There are so many different ways homeschooling can work for individual families. Kaleidoscope strives to support each family in their homeschooling journey, and we understand there is not just one right way to achieve a well-rounded home education. In this “How we Homeschool” blog series, we will feature various homeschooling families and and give them a chance to answer some of the most common homeschooler FAQs themselves. By doing so, our goal is to help families see the variety that is available in the world of home education. This may help new homeschoolers get ideas for curriculum and the confidence to get started, as well as offer seasoned homeschoolers encouragement and inspiration to shake things up on their educational journey.

For our third installment of How we Homeschool, we talked to Jessica Cadeau, who is both a Kaleidoscope parent and our administrative assistant!

How many kids do you have, and what are their ages?

  • I have 3 kids, ages 7, 10, and 12

In which community do you live?

++++++++++++++++++++

(STATED TASK 1): Copy the homeschooling text again, starting at the words "There are so" and stopping after "our administrative assistant!", and change "journey" to "path" each time it appears.
(STATED TASK 2): According to the homeschooling text, what two roles does Jessica Cadeau have with Kaleidoscope?

++++++++++++++++++++

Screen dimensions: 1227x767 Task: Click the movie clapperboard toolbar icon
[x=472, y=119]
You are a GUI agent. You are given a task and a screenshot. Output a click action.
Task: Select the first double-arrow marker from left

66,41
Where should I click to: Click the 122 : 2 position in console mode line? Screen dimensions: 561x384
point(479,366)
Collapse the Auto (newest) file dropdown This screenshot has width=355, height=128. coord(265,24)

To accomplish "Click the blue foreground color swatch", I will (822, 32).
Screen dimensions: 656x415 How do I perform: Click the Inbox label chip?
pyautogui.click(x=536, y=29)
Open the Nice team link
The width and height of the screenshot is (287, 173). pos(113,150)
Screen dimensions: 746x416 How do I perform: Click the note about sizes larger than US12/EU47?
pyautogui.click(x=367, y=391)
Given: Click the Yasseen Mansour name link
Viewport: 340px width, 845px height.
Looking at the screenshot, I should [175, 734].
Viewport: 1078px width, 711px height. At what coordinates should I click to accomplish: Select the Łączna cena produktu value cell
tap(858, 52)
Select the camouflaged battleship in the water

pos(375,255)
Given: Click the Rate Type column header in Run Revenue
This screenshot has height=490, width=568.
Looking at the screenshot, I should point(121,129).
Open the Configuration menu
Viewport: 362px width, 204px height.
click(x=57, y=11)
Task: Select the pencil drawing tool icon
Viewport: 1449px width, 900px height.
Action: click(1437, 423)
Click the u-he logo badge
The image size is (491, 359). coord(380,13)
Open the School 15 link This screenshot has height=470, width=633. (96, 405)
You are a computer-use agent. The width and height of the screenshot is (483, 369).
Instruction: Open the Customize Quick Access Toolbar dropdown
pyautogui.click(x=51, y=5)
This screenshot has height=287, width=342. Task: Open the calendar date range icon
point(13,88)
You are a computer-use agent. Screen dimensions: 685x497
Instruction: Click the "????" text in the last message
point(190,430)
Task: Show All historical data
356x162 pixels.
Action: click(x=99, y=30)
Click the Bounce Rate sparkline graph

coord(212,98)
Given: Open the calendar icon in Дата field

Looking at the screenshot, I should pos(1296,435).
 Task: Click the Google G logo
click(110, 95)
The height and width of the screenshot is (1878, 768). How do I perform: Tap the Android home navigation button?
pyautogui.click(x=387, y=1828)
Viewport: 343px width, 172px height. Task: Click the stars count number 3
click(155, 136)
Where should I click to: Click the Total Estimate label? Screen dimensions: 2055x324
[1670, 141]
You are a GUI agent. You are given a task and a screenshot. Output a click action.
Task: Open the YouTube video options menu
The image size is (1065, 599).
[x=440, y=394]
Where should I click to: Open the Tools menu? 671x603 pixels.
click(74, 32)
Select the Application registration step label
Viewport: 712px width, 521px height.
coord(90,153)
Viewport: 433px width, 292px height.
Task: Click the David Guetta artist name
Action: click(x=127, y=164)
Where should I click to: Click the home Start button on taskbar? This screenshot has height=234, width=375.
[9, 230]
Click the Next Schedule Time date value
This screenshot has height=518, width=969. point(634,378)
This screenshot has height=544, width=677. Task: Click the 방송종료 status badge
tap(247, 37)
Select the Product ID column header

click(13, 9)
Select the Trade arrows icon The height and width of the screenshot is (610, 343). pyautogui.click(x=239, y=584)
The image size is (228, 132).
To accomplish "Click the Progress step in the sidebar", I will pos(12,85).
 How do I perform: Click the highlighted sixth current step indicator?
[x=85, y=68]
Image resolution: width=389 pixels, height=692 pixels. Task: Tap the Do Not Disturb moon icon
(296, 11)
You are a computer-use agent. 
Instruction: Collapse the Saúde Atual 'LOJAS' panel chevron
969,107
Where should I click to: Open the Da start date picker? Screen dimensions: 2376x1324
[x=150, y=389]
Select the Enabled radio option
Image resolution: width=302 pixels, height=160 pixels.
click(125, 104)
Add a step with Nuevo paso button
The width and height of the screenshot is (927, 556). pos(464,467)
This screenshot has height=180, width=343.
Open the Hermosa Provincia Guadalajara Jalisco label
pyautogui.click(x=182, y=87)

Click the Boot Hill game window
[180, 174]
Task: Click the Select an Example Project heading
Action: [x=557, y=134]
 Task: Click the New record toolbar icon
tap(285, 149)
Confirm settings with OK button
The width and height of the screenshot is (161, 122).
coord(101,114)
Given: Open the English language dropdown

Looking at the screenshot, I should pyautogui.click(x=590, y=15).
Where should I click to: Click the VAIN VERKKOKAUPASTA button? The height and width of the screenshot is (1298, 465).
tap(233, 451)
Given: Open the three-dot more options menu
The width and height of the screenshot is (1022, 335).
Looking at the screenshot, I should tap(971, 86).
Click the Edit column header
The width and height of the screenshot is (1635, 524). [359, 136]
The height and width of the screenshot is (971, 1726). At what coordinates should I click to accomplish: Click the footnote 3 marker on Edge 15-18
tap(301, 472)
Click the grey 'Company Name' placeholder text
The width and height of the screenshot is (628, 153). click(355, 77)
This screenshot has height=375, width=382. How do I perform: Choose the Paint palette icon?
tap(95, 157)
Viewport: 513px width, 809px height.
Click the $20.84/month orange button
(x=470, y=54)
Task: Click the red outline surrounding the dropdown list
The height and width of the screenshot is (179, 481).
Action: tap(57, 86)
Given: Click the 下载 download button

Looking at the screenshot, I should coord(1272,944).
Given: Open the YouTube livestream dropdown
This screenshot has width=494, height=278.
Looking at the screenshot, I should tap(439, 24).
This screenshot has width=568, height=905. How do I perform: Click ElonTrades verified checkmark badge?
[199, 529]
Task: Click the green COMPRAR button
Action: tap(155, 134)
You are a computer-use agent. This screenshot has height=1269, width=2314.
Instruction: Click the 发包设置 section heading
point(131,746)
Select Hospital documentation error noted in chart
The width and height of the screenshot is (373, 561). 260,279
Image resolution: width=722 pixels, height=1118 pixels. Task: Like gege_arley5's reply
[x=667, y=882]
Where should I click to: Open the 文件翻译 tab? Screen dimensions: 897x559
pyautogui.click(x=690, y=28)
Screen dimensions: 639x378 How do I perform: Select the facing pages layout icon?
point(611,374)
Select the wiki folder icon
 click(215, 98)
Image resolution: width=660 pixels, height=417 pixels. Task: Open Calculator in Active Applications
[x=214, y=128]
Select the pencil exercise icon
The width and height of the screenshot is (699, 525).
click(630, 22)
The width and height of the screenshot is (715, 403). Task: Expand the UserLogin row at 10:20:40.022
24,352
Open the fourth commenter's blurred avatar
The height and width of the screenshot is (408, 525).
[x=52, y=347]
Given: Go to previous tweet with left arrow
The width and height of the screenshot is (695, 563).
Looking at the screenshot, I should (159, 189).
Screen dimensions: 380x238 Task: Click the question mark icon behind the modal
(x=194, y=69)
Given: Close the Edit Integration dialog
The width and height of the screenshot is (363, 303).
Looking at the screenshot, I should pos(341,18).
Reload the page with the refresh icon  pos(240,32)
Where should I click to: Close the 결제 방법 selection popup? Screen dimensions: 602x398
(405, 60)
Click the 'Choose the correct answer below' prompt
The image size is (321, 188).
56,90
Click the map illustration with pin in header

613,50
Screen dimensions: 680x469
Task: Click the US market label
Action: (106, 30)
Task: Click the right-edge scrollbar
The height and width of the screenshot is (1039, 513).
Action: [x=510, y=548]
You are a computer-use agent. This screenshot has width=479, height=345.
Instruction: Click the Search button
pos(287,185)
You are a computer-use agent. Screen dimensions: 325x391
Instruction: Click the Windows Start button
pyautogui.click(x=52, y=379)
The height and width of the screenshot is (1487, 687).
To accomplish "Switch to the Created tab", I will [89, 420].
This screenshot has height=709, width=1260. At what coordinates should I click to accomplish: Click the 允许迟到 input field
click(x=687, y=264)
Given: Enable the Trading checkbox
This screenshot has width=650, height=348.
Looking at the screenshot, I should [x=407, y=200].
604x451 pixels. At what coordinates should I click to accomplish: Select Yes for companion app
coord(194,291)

++++++++++++++++++++

(RESULT 1):
There are so many different ways homeschooling can work for individual families. Kaleidoscope strives to support each family in their homeschooling path, and we understand there is not just one right way to achieve a well-rounded home education. In this “How we Homeschool” blog series, we will feature various homeschooling families and and give them a chance to answer some of the most common homeschooler FAQs themselves. By doing so, our goal is to help families see the variety that is available in the world of home education. This may help new homeschoolers get ideas for curriculum and the confidence to get started, as well as offer seasoned homeschoolers encouragement and inspiration to shake things up on their educational path.

For our third installment of How we Homeschool, we talked to Jessica Cadeau, who is both a Kaleidoscope parent and our administrative assistant!

(RESULT 2): She is a Kaleidoscope parent and its administrative assistant.